Unequal Pay for Unequal Work

Here is the main part of a posting from1/22/13. It’s important but a little difficult for some so, I re-post it now with the original comments (and with trash I don’t know how to get rid of.)

President Obama has warned us openly after his re-election: He is going to go on several new offensives to increase the intervention of the federal government into everything. One of his lines of attack will be the alleged injustice in the alleged disparity between the earnings of employed men and women . (The famous “seventy cents on the dollar,” or “sixty cents,” it does not matter. It’s called ignorantly, “the gender gap.”) Of course, it suggests stark, powerful, continuing sex discrimination. In fact, it’s the most successful social science fraud ever.
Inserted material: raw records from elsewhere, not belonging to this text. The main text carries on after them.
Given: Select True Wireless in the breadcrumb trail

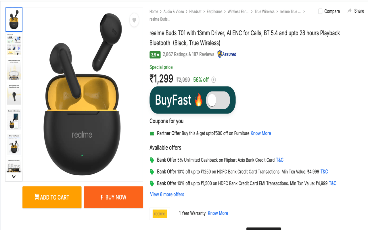Looking at the screenshot, I should pos(264,12).
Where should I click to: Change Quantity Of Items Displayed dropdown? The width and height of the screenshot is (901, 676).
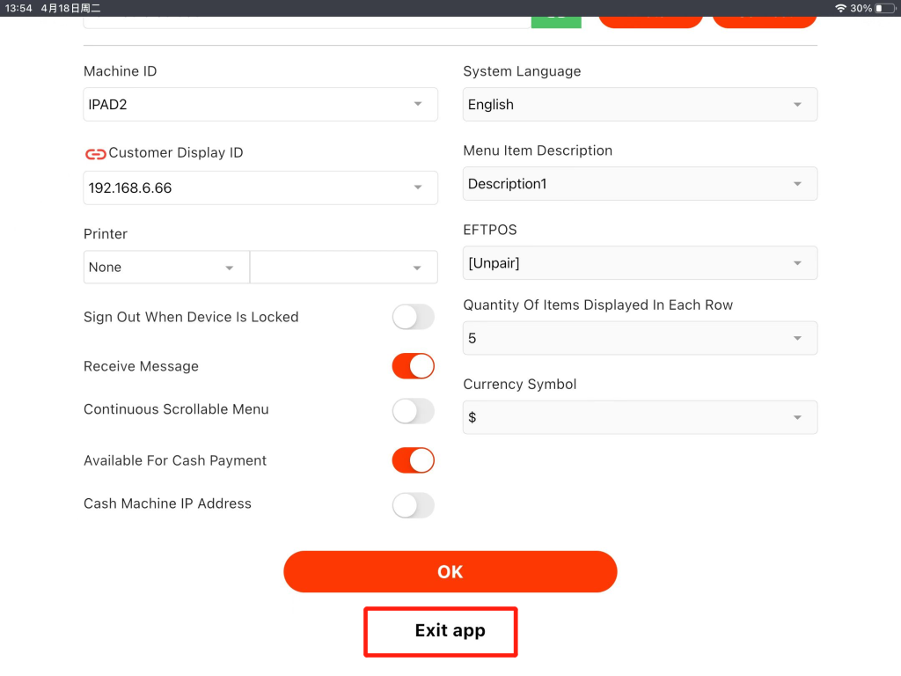click(640, 339)
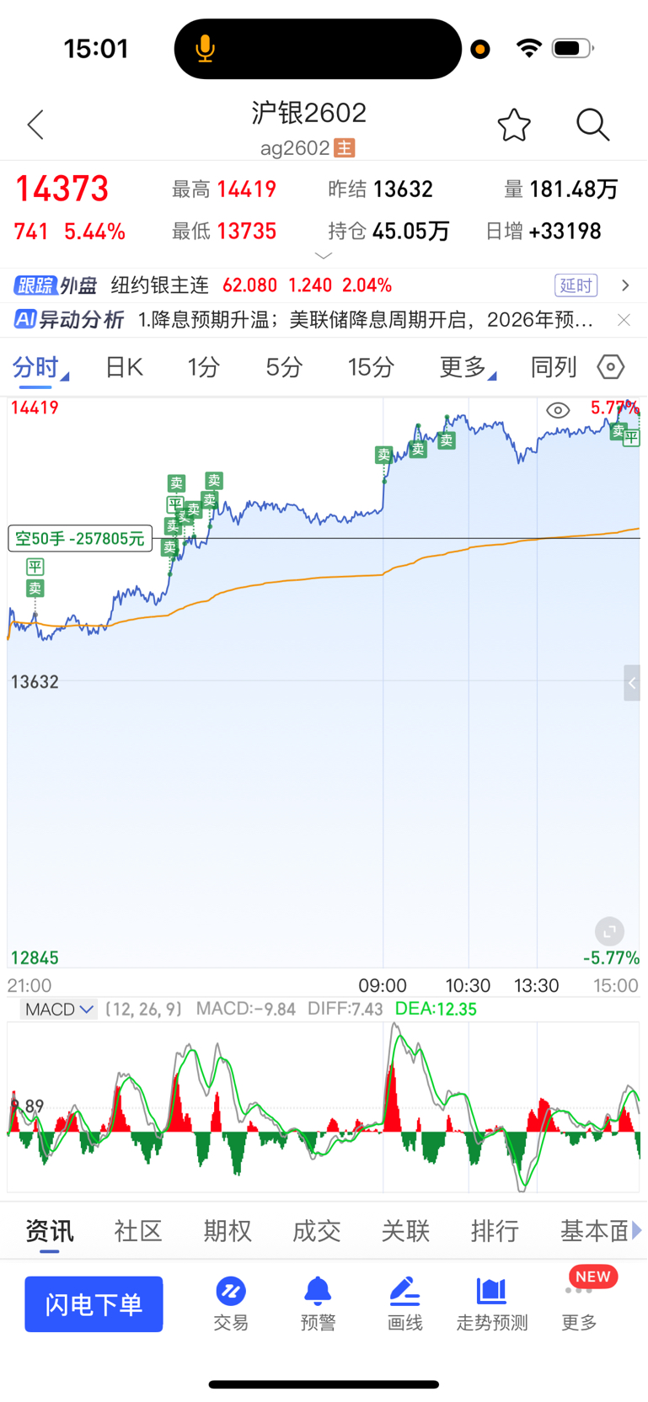Open the 预警 alert bell
Viewport: 648px width, 1402px height.
pos(318,1303)
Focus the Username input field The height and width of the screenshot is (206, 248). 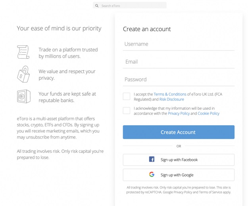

It’s based on unexamined averages.

One of the common comparisons in earnings by sex is thoroughly dishonest. It goes like this:

Among people who work forty hours or more, men earn significantly more money than women. However, men who work more than forty hours, on the average, work more than women who work more than forty hours. (Read this again slowly; it’s easy to become confused.) Working longer hours is good for one’s career, it turns out. Career success, in turns is reflected in higher income.

The numbers look like this:
Average work week for men who works forty hours or more: 56
Average work week for women who work forty hours or more: 42
(Those are made-up numbers and only for the purpose of illustration.)

The point is that “40 hours or more” may mean anything from forty hours plus one minute to eighty hours, and even more.

Here are other relevant research findings:

1 Senior men earn more money that men with low seniority.
Working women have lower seniority than working men, on the average.

2 Men with a higher level of education earn more than men with a lower level of education.
On average, working women have lower levels of education than do working men.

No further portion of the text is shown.